AMC The Killing TV Show Mireille Enos Joel Kinnaman Credit:Chris Large

Since AMC first dipped its toe into the waters of original programming, they have found startling critical success. Their first two shows, Mad Men and Breaking Bad are unqualified critical successes, and they have even found a blockbuster program in The Walking Dead. Even the late, lamented Rubicon, while not nearly as popular as their other programming, was heralded by critics.

Yet, warts are beginning to show on the network’s stellar record. Mad Men has, until a few days ago, been embroiled in a vicious contract renewal fight, which resulted in the next season’s postponement until 2012. The Walking Dead fired their entire writing staff at the end of the first season, a move this reviewer can’t help but commend. Rubicon was cancelled! Cancelled! Thus, AMC’s latest endeavor, The Killing, is premiering under a cloud of concern.  Will AMC, in grand Don Draper fashion, rise to the occasion, or will a shit-storm of Walter-White-ian proportions strike?

Unfortunately, from the initial episode, The Killing doesn’t recall either the sordid confidence of Draper or the intense failures of White. The show tells the story of a teenage girl brutally murdered in contemporary Seattle. Two detectives, one a seasoned veteran a day away from retirement, the other a seedy former undercover narco, investigate the crime, and find that (surprise, surprise) everyone has secrets. In fact, the show is startlingly similar to David Lynch’s legendary foray into evening soaps, Twin Peaks.

Unlike Twin Peaks, Mad Men, and Breaking Bad, however, the show fails to strike an exciting tonal style. The best television shows were not mere high concept mysteries, but had unique settings that the viewer was excited to return to each week, be it 1960s New York, a town of surreal dreams, or an Arizona populated by drug dealers and scum.

Perhaps the best example of setting driving a show was HBO’s much praised series The Wire. In the first season, the plot was startlingly banal. Cops try to bust drug dealers. That was about it. Yet, the viewer came back each week to be in the city, to spend time with the unique characters, to feel the sense of the show. This sense of show is so particular that it could be translated into a 19th century novel, yet remain itself.

The Killing, on the other hand, is hard-working and effective, but not particularly interesting. The characters, with the exception of Joel Kinnaman’s hilariously inappropriate narco, fit genre specifications (the detective who is tired of the job, the family mourning the dead child, the good girl who has a dark past, the politician who hides secrets behind a charming veneer, etc.), but rarely stand apart as complex figures. The shots are workman-like, without a sense of artistry. In many ways, the show feels like a high-brow version of the common police procedurals found on network television.
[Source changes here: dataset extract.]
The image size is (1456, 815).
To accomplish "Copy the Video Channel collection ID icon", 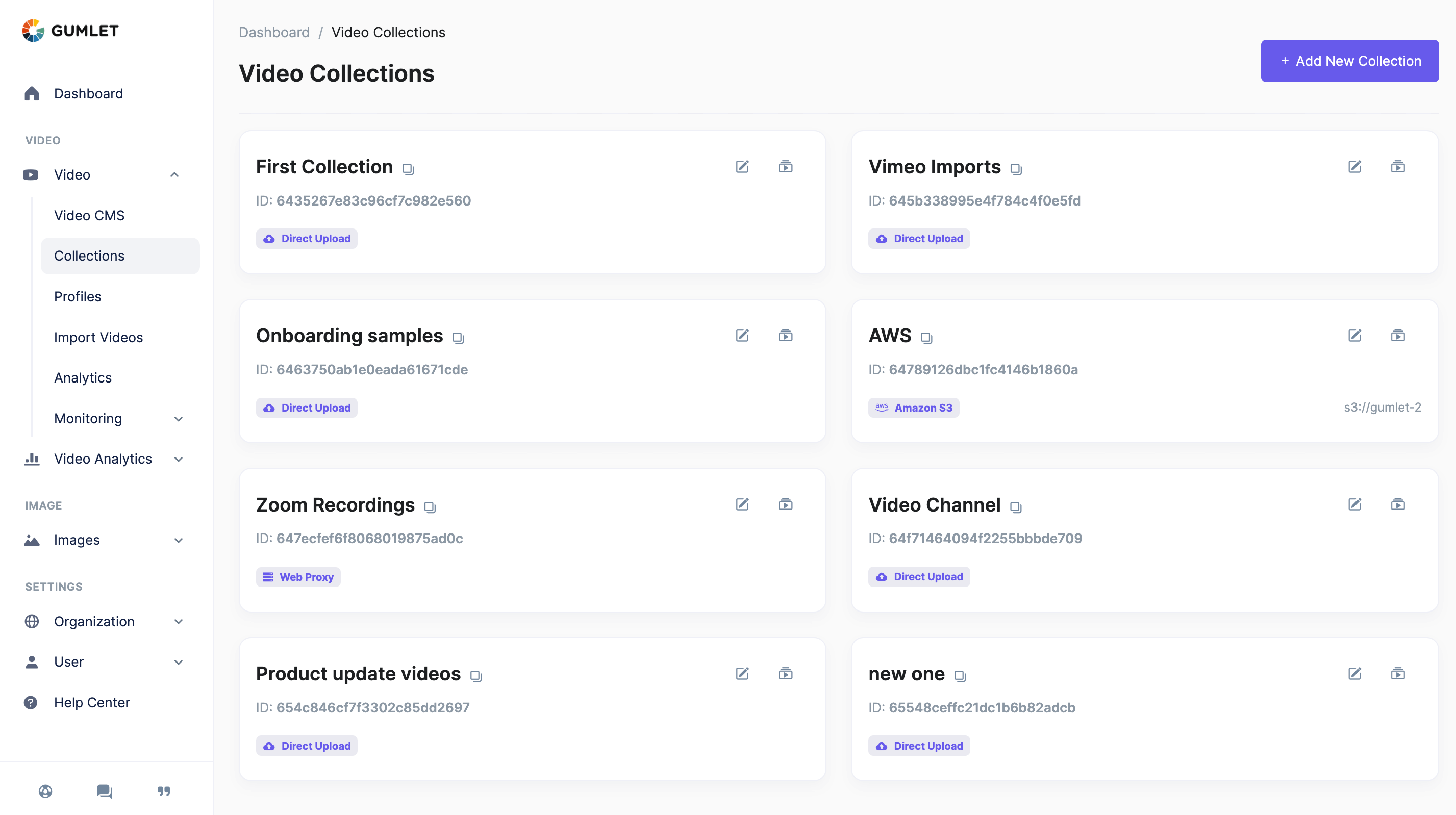I will point(1016,507).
Ultimately, The Killing fails at what made Mad Men and Breaking Bad such groundbreaking shows: style. Each scene in Mad Men and Breaking Bad are indelibly stamped with the style of their creator. Watching them is exciting and cool, while still substantial and thoughtful. AMC introduced basic cable to television programming that was indisputably art. The Killing is indisputably television.




I get the sense (hope?) that the series is being set up with this standard, generic plot and cast of characters in order to smash all those preconceived notions. I could be wrong -- the banality may very well continue. The second episode certainly didn't quash them.